### GIVEN EXERCISE
Rewrite the records below, changing "notification" to "alert" wherever it appears and leaving everything else unchanged.

(Stored items)

##############################

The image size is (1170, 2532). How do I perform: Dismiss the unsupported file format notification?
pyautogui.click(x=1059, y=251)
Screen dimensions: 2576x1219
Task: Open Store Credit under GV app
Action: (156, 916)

##############################

### OUTPUT
The image size is (1170, 2532). How do I perform: Dismiss the unsupported file format alert?
pyautogui.click(x=1059, y=251)
Screen dimensions: 2576x1219
Task: Open Store Credit under GV app
Action: (156, 916)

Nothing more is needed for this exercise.